The 3 Biggest Security Threats Of 2016
January 18, 2016 by staff
The 3 Biggest Security Threats Of 2016, Statistics like this can seem overwhelming. Fortunately, most of the threats break down into a few categories that you can guard against. Today, I’m going to take a look at what are shaping up to be the biggest threats you’ll need to worry about in 2016, and give you some tips for how to stay safe.
1. Data breaches
OK, this threat isn’t a new one. In fact, it’s been at the top of everyone’s watch list since the massive Target breach at the end of 2013, which exposed information on up to 110 million customers. However, the nature of this threat is going to be shifting in 2016.
Breaches at major retailers where hackers steal payment information are going to continue for the foreseeable future.
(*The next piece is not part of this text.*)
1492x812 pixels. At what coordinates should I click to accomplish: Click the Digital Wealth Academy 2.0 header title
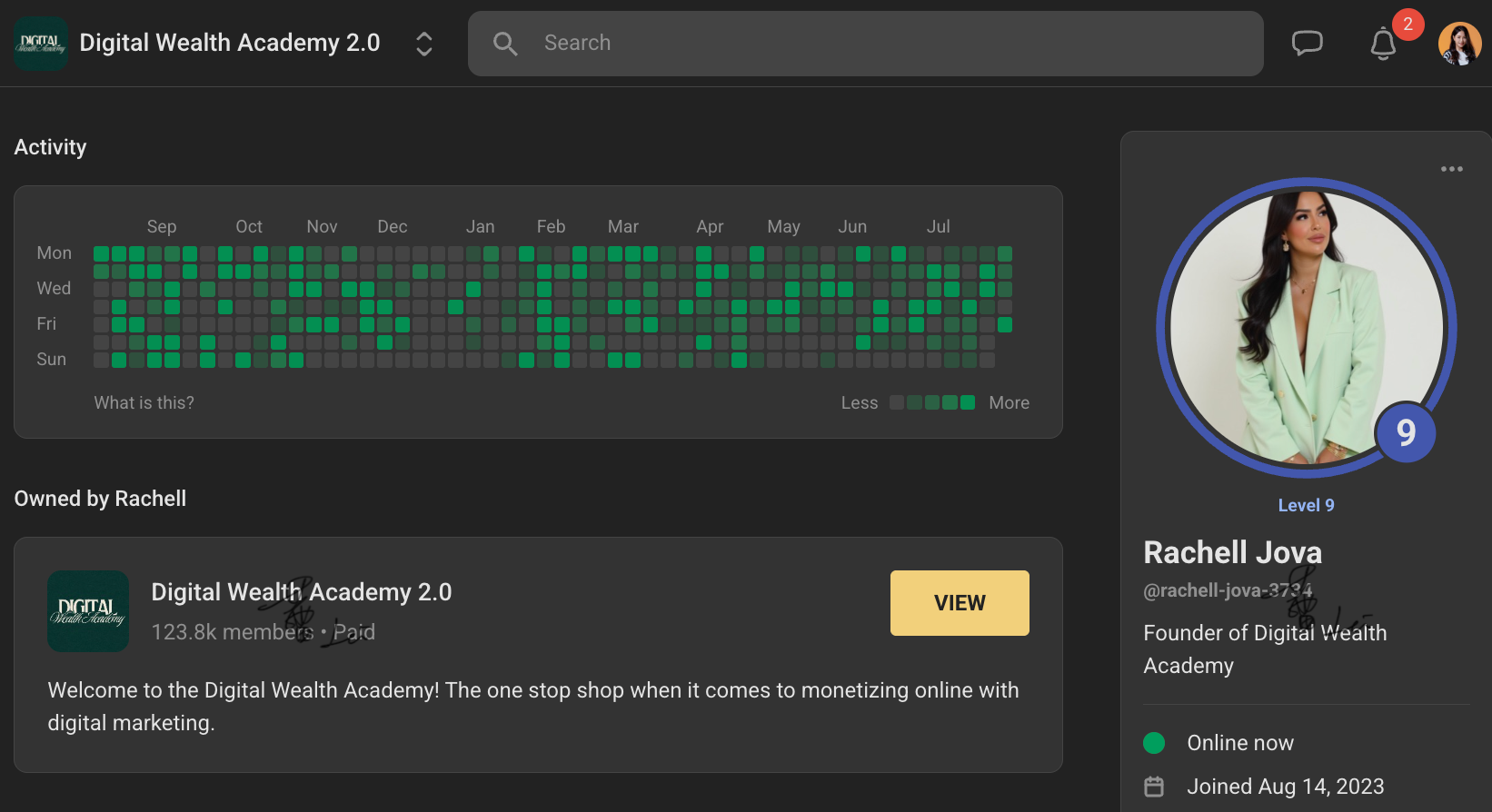230,44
Hotels are the target of choice at the moment with Hilton, Starwood and others experiencing attacks in 2015. However, as more retailers switch to point-of-sale terminals that work with the EMV chips in the latest credit and debit cards, and people start using mobile payment systems, hackers should move on to easier targets.
The growing worry for 2016 is medical data breaches. In 2015, more than 100 million patient records were exposed, with the majority coming from the Anthem Insurance hack earlier in the year. That trend is going to continue as hospitals, insurance providers and other medical services struggle to get a handle on digital security. To be fair, it’s a problem they’ve never had to deal with before, but that’s small comfort when your medical records are being sold on the black market.
Speaking of the black market, another reason hackers are going to focus on medical information is money. The black market is flooded with stolen financial and personal information, which means your identity is selling for a few bucks, if even that.
Medical information is in shorter supply, so hackers can sell it for more. Plus, most people now know to keep an eye on their credit and bank statements for signs of fraud. However, few people keep an eye on their medical insurance, which means that hackers can get more use out of your information before they’re discovered.
Besides medical data breaches, you’re going to see breaches in other industries you wouldn’t expect to find them, such as the toy industry. For example, a recent breach at VTech, a toy manufacturer, compromised information on more than 6 million children, including their names, addresses and even photos. A data breach at Hello Kitty exposed information on 3.3 million users.
Newer high-tech toys that store information about kids and interact with them, like “Hello Barbie,” could reveal a lot to hackers. So, before you buy a high-tech toy or let your child use an online site, see what information it asks for that could be stolen one day.
Just like data breaches, ransomware isn’t a new thing. It’s been a serious concern since a virus called CryptoLocker arrived at the end of 2013. However, it is still a serious threat and getting worse every year, especially since hackers can now get it for free to modify as creatively as they want.
As you probably know, ransomware encrypts your files so you can’t open them, and the only way to get them back is to pay a ransom. Even the FBI is advising victims to pay if they want their files back.
Ransomware isn’t just a worry for individual computers. It can lock up files on a network, which means one infection can bring down an entire company. It’s also possible to get it on smartphones and tablets via a malicious text, email or app.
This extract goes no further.